St.-Martin Museum, “On The Trail Of The Arawaks”
At the southern end of Marigot, next to the Marina Port la Royale, is a museum dedicated to preserving St.Martin’s history and culture. A new building houses a variety of pre-Colombian treasures unearthed by the Hope Estate Archaeological Society. Among these are a reproduction of the 1,500 year old burial mound that was only discovered in 1994, artifacts dating back as far as 1800 BC, and some beautifully adorned ceramics from around 550 BC. A colonial exhibit details the history of the plantation and slavery period, and early 20th Century photographs provide glimpses into the island’s modern development. It is open daily free of charge. Open from 9 am to 4 pm entrance fee is € 5.00 (Tel: 0590 29-48-36)
The capital city of Marigot is perhaps the most French in spirit of all the cities in the Caribbean. Colonial houses stand beside smart cafés and bistros, pastry shops and luxury boutiques, and in many ways it looks just like any of the French market towns you might expect to find on the Continent. A shopping center newly built at the foot of Fort St. Louis, with luxurious boutiques such as Chanel, Lacoste. At the southern end of town down by the harbor is the Marina Port la Royale, elegant stores with the latest in European designer fashions and fine jewelry, all free of tax. The entire city is only four streets wide, so it is very easy to get around.
The sweeping curve of the beach at Grand Case near the northern tip of the island shelters a little fishing village that is famous not only for its fine foods but also for its distinctive style of architecture. Elaborate carvings and fretwork, in what is called a gingerbread style, adorn the fronts of the small wooden houses painted in pastel colors, and the effect is truly charming. Some of the island’s best restaurants also happen to be located in this area, including local dishes at barbecue stands called Lolo’s and souvenir shops. Do not miss the Tuesday night festivities during high season on the Blfd de Grand-Case.
Halfway between Marigot and Grand Case lies the picturesque setting of Colombier, a sumptuous green valley lush with tropical vegetation and sinking gently between rolling green hills. It is one of the most beautiful and most peaceful spots in St. Martin, perfect for private walks and quiet relaxation. There is also a newly opened watermelon plantation, where the fruit is used to prepare liqueur, deserts and other treats.
Rising from the center of St. Martin at a height of 1,400 feet stands Pic Paradis, the highest point on the whole island. Climbing to the top, where there are two observation decks, provides a spectacular view of the scenery and the tropical forest below. You can also try the FLYZONE (Tel. 0590-87-86-16)

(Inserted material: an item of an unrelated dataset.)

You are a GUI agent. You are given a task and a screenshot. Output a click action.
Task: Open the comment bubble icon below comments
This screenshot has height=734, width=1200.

Atop this mountain, located right on the border between St. Martin and St. Maarten, the original treaty dividing the island in two was signed by the French and Dutch. There are also the ruins of the old sugar plantation “La Sucrerie”.
The French word for Lowlands, are located at the westernmost end of the island beyond the Simpson Bay Lagoon. They are home to some of the most exclusive villas on the island and feature two of St. Martin’s prettiest beaches at Plum Bay, Baie Rouge and Baie Longue, the location of the 5-star La Samanna Hotel.
Butter Fly Farm
At the Butter Fly Farm you can walk amongst the rare and exotic butterflies, from around the world flying freely in the tropical paradise, with music, flowers and fresh waterfalls.
Visiting Hours: 9am to 3pm
Entrance fee: 10 US dollars or 10 Euro + return ticket, kids pay half price
Tel: 0590 87 31 21
Orleans, The French Quarter
The quiet little fishing village of Orleans, also called the French Quarter, is located on the eastern side of the island just north of the border with St.Maarten. It was the original settlement of the French in St.Martin and some of the original seventeenth-century structures are still preserved here. This part of the island has not been developed extensively, so much of the old atmosphere has remained unspoiled. There are only a few residences here today, together with a few small shops.